Your objective » The reply should hold only the lines from the one with "This screenshot has width=860, height=1482." through the end of the data, each given exactly.

Data excerpts »
******

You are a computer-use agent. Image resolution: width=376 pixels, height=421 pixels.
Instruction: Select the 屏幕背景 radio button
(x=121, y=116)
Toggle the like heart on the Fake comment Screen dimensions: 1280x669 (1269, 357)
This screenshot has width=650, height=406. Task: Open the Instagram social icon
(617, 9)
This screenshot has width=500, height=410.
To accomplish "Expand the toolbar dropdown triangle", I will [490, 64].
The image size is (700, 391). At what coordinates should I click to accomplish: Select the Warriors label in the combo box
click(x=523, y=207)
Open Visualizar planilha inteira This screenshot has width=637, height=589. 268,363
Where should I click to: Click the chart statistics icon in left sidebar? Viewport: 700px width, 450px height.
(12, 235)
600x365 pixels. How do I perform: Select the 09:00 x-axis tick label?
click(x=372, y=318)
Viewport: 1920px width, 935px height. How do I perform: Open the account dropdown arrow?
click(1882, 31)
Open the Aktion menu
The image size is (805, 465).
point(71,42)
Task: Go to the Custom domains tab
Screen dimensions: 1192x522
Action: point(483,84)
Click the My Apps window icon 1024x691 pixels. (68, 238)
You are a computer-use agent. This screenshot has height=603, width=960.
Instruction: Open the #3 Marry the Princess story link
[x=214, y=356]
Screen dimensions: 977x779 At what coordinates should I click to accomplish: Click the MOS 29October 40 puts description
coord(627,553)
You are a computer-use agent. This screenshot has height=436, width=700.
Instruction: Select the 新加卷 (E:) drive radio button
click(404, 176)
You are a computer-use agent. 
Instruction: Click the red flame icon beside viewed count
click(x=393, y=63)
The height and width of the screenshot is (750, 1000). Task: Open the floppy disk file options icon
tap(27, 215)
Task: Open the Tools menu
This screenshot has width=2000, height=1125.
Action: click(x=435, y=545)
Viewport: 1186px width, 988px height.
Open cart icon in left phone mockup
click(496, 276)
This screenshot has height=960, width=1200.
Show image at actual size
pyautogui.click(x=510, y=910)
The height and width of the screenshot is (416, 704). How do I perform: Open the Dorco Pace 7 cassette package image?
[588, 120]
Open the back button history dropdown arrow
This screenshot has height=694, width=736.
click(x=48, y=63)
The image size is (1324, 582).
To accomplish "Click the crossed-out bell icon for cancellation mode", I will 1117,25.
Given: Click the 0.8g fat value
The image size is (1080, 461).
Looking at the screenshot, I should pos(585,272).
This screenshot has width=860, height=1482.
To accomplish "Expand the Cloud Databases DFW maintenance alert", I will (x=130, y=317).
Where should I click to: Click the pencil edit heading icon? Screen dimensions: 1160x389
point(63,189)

******

Answer section »
This screenshot has width=860, height=1482.
To accomplish "Expand the Cloud Databases DFW maintenance alert", I will (x=130, y=317).
Where should I click to: Click the pencil edit heading icon? Screen dimensions: 1160x389
point(63,189)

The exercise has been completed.